In order to effectively analyze the impact of all of the independent variables on each health outcome, a regression method was needed that accounted for the multicollinearity present in the data. The method we employed to achieve this was Ridge Regression, a specialized type of ridge regression designed to account for multicollinearity, which can be modeled by:
\(y = w[0]x[0] + w[1]x[1] + … + w[n]x[n].\)
This model can include as many features as are needed, and w is the coefficient, or weight, which is assigned to each feature. This coefficient describes how heavily each feature will affect the model, either positively or negatively. Linear models use a cost function to calculate errors between predictions and actual values of data. The cost function is a single real valued number representing the average error across the dataset, and is represented by: \(Loss = (y - y_{prediction})^2\)

Due to this, coefficients can become very large and cause overfitting of a model, which is when the line of best fit adheres too closely to too many of the points, causing inaccurate predictions. When there are multiple predictors, some may have much larger coefficients, thus influencing the model more heavily(DataCamp 2022).

Ridge regression provides a method of tackling this problem, as it introduces a penalty to the loss function that will include an additional cost for functions with larger coefficients. The specific penalty used by Ridge Regression is called the L2 Penalty, which penalizes a model based on the sum of the squared coefficient values. The size of all of the coefficients is minimized, but none of them are allowed to reach zero. The weighting of the penalty is controlled by a hyperparameter \(\lambda\) (sometimes defined as \(alpha\) in code) and is defined by: \(Ridge Loss\)= \(loss\) + (\(\lambda \cdot L2_{penalty}\))(Brownlee 2020b).

The final step of this analysis was running this ridge regression, going through each of the health impacts and treating them as the dependent variables in relation to all of the independent variables.The data was split and scaled for testing and training, and the data was used to produce standard linear regression and ridge regression models, displaying the models’ coefficients and test scores for comparison. After the linear regression scores were calculated, ridge regression was run, which required calculation of an optimal lambda value, denoted as alpha in the code. A repeating K-Fold Cross Validation method was used for this, using functions RepeatedKFold() and RidgeCV()(Brownlee 2020a; scikit, n.d.).

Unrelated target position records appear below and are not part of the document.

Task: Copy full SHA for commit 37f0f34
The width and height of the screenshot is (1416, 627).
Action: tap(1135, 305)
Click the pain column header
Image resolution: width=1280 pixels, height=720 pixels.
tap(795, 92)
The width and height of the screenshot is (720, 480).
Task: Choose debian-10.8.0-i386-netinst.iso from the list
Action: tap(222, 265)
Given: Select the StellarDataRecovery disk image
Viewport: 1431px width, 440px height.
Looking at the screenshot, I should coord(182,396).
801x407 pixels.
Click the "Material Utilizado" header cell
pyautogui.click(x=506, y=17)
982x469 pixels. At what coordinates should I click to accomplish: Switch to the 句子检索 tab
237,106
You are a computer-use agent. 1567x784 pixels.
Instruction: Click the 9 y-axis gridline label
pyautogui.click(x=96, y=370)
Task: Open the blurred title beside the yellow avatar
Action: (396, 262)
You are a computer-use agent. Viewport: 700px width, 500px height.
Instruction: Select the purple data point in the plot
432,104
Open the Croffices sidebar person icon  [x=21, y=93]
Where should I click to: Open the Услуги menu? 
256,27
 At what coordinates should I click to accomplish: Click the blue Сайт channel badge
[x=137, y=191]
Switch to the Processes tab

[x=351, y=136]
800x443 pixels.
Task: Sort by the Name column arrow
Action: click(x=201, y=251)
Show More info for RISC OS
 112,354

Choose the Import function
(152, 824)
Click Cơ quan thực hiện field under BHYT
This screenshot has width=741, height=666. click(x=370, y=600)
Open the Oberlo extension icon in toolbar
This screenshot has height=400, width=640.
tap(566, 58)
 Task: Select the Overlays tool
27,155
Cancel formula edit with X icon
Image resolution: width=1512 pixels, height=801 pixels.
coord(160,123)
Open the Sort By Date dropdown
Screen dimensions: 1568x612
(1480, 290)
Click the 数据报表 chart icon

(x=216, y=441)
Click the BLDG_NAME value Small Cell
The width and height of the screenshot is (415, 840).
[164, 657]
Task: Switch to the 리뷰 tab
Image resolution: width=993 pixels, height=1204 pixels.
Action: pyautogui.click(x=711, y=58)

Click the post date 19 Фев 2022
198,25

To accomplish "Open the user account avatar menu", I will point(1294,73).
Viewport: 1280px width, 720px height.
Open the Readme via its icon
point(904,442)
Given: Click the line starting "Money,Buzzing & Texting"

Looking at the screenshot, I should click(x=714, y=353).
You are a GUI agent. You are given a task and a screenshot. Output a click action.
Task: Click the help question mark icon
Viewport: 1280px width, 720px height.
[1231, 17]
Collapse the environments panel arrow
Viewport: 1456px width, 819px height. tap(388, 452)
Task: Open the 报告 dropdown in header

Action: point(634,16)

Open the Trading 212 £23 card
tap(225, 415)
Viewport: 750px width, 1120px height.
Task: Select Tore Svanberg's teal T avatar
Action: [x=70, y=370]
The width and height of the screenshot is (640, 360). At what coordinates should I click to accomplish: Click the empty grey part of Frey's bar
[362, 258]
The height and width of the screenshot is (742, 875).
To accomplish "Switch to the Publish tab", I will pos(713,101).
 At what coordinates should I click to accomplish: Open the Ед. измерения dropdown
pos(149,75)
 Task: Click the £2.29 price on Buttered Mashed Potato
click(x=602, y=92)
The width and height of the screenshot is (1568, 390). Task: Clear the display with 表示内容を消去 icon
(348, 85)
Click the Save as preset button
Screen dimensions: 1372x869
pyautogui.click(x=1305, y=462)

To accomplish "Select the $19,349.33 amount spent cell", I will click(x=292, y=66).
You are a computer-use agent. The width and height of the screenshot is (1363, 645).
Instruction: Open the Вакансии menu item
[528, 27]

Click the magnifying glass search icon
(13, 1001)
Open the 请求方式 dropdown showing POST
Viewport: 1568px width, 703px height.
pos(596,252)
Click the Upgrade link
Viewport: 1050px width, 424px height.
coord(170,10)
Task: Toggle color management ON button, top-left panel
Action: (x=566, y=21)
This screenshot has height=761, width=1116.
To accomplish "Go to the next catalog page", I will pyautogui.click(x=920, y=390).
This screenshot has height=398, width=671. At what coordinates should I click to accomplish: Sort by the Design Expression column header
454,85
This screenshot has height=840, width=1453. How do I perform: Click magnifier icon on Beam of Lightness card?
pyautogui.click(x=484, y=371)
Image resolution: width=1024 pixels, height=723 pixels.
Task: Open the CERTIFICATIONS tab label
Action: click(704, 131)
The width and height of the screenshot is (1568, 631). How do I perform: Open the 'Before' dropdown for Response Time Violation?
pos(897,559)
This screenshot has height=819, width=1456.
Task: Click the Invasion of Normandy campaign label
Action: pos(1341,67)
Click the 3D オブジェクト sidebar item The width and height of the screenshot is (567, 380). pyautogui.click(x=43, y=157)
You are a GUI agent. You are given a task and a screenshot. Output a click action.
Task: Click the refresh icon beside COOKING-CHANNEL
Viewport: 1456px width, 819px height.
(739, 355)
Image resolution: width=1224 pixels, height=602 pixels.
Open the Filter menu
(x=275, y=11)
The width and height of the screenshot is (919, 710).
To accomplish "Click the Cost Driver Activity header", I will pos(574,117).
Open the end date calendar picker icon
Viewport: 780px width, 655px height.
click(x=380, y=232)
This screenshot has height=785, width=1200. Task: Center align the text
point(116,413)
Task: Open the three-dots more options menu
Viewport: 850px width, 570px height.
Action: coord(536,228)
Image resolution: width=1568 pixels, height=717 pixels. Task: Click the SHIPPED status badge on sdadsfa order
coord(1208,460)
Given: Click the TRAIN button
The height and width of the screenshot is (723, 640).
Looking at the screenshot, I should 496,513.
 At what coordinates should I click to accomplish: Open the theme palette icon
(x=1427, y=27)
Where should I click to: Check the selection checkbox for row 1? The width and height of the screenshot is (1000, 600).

Once the ideal alpha value was calculated, the ridge model was fitted using alpha and the data for the independent and dependent variables, and its training and testing scores, as well as its calculated coefficients for each independent variable, were compared to those from the linear regression model. The ridge regression coefficients were plugged into the model provided above and each of the health indicators were independently plotted against all of the independent variables with their appropriate calculated coefficients.

Finally, graphs were created plotting each individual health indicator against redlined, yellowlined, bluelined, and greenlined percentages of census tract area. In these graphs, the HOLC percentages were multiplied by their ridge regression coefficients in order to indicate how heavily weighted each HOLC grade was for each health indicator. This analysis was run for all of the health indicators, with each one being treated as a singular dependent variable to be plotted against the same independent variables each time.

Findings and Conclusions

For the purpose of discussing our findings and conclusions, the analysis examples shown are for the health impacts of high blood pressure and chronic obstructive pulmonary disease. However, these same analyses were done for each health impact listed in methodology, and the full code with every health impact can be found at the source below, in our repository(Brown and Exline 2023). In the code, it can be seen that there are a few exceptions to all of our findings, and that the conclusions we have drawn are based on overall trends in the data.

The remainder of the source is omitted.